Uh, I use it for demos that I do for things that, uh, I find helpful. So, I don’t know. Maybe you will too. I don’t know. If you don’t, go do something else with your life. I don’t care that much. Um, but, what I found is every time I wanted to use this thing on a, uh, on an instance with a good chunk of memory, it would be, it was slow. Terribly, dreadfully, painfully slow. If we look at the execution plan, uh, we see that it took about 2 minutes and 44 seconds to run.

And, uh, who could wait that long for anything? Uh, and it made, uh, certain demos very difficult to do live or even to, like, sort of do off-the-cuff recording. I would have to, like, pre-stage everything so that it would be set up here. So, we were just, like, like, sitting around waiting for this and awkwardly staring at the camera.

Or, like, doing a cut scene or a montage, lifting weights in my short shorts, running on a beach, karate-kicking seagulls, whatever. Uh, but, I mean, just, you know, kind of, like, digging through the execution plan. Again, very helpfully looking at the operator times under these things, right?

So, we no longer have to care about percentages because, I mean, not that they meant anything anyway. Shut up, car. But, it was helpful, it’s much more helpful to sort of, like, follow the yellow brick road of operator times to when things sort of drop off and pick up.

So, kind of framing this a little bit, we have this nested loops join that hits 2.15. And we have this concatenation that is at 0.001. And down here, we have this table spool, which takes a minute and 36 seconds.

Prior to that table spool, we do some nonsense where we hit this view, sysalloc units. And, uh, I’m mispronouncing that would have been deadly. Uh, and this one down here, sys.buffer descriptors.

And we sort of join those together. And then we spend a bunch of time in the spool and a bunch of time in this nested loops join. And this, and the spool, of course, is trying to save us some trouble with the nested loops join.

It’s like, oh, I don’t know how repetitive this stuff is going to be. I don’t know if I want to do everything down here over and over again. I’m going to use a spool to cache some information and reuse it if I can.

Uh, you know, I don’t know how helpful this spool actually was. We look at the properties of the spool. And we look at the, uh, the rebinds and the rewinds.

Well, you know, I guess, I guess it’s okay. Deal with it. But, uh, I don’t like this spool. And if you look at the nested loops join, and kind of zoom in on the tool tip, it’s all happening because of this very, very difficult predicate.

Uh, there’s a lot of and and or logic in this join condition. Let’s go zoom in on what the join condition looked like beforehand. Uh, and this is, you know, sort of many times looking at, uh, queries and looking at, uh, you know, things that people wrote up in the real world.

This is like the enemy of performance. This is not a good thing to do if you want queries to run quickly.

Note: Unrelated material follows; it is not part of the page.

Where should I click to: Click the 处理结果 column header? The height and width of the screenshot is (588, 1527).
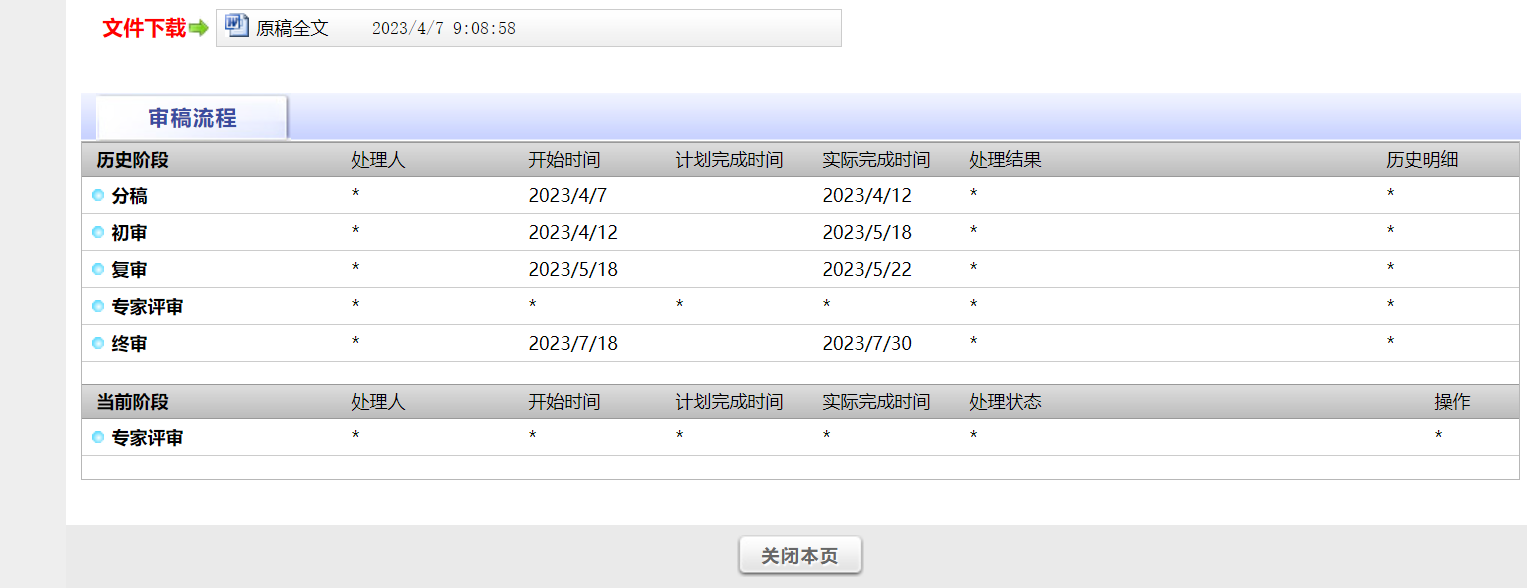tap(1005, 160)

Uh, especially, you know, bigger queries, more rows, things you have to worry about, performance. Ah, terrifying.

So, uh, you know, my initial reaction. And I guess we can just come over here. My initial reaction was just to try a query hint on here for no performance spools. Zero performance spools.

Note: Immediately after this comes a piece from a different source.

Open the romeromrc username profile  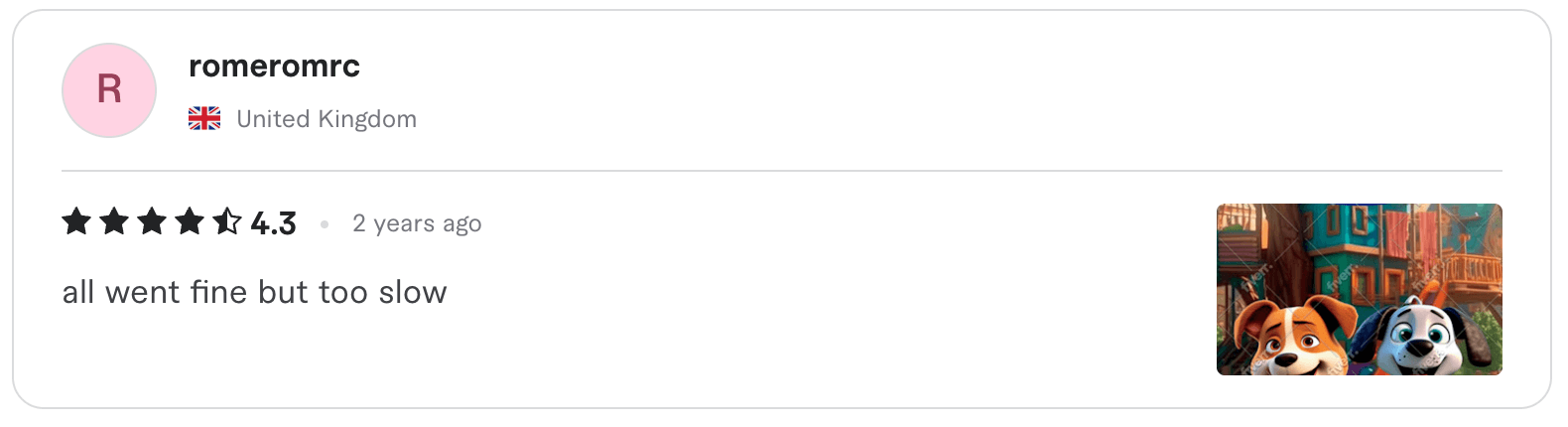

Which would get rid of, uh, actually gets rid of a few different kinds of spools in query plans. And get rid of row count spools. Uh, lazy table spools. And, uh, lazy index spools. It does not get rid of eager index spools.

Uh, the only thing that does that is a, uh, uh, turning off certain query rules via other things that we’re not talking about here. But, um, no, with the no performance spool hit, if we look at the query plan, we get a faster one. Still faster.

56 seconds. So we did better. It still takes a full minute. It’s still a lot of time to kill. We don’t feel like talking, really. It’s, uh, you know, kind of dragging along the query plan. You know, it’s kind of the same, same set of yuckiness.

Like, why does it take five seconds to seek into an index? Like, what, what are you doing? You know, who designs these things? Add an index.

Add a good index. Why is this? This is silly. Uh, and then this one, or three seconds. And, you know, like, like focusing in on the operator times. There’s a thing that’s like, we have big jumps, right? Not like, we don’t want like incremental ones. Incremental ones are boring.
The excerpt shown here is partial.